#### PROMPT:
In the article about cancer research on adolescents and young adults, what age range defines AYAs?

#### SUPPLIED PASSAGE:
= Beginning of Section =
UTH

Researchers Aim to Fill Gaps in Research on Cancer in Adolescents and Young Adults

Andrea Betts, PhD, MPH, Aubree Shay, PhD, MSW, Caitlin Murphy, PhD, MPH, and Marlyn Allicock, PhD, MPH.
Andrea Betts, PhD, MPH, Aubree Shay, PhD, MSW, Caitlin Murphy, PhD, MPH, and Marlyn Allicock, PhD, MPH make up the AYA STAR LAB team.

The Adolescent and Young Adult Scholarship, Training, and Research (AYA STAR) Lab is a team of UTHealth Houston School of Public Health investigators working to improve the lives of adolescents and young adults (AYAs) with cancer. Comprised of researchers from CHPPR and the Center for Pediatric Population Health, AYA STAR Lab is a multidisciplinary team with diverse expertise in behavioral sciences, intervention development, epidemiology, program evaluation, and health disparities working out of School of Public Health campuses across the state of Texas.

AYAs are individuals diagnosed with cancer between the ages of 15 and 39 years old. They account for about 6% of cancer diagnoses in Texas, and their age group is the fastest growing in the state. Even so, they have not been a major focus of study in cancer research until recently.

“AYAs with cancer have historically been understudied,” said Andrea Betts, PhD, MPH, “but as there’s been more interest, we’ve learned that they face a lot of unique challenges, both in the short-term when they’re diagnosed and over the long-term.”
= End of Section =
#### DATA PROVIDED:
= Beginning of Section =
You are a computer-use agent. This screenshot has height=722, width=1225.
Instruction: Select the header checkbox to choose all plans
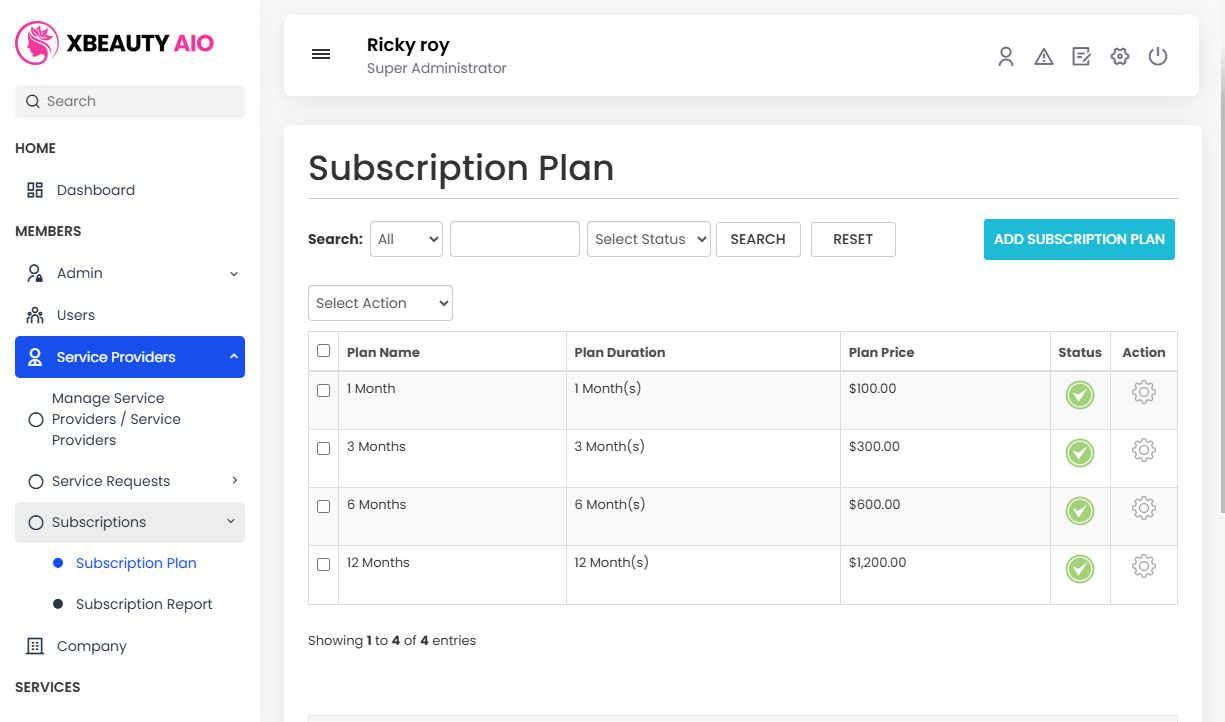click(323, 350)
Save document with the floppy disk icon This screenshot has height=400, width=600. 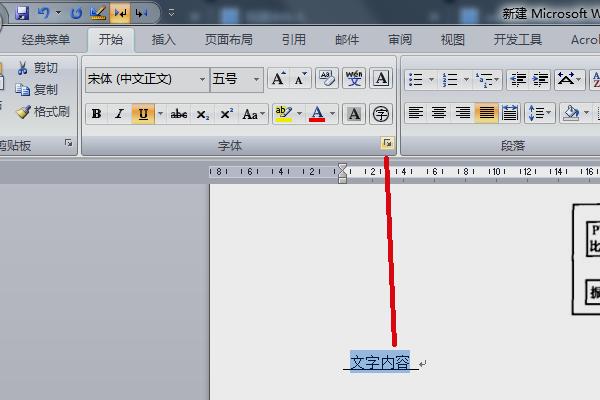(x=22, y=13)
= End of Section =
#### RESULT FOR THIS EXERCISE:
AYAs are individuals diagnosed with cancer between the ages of 15 and 39.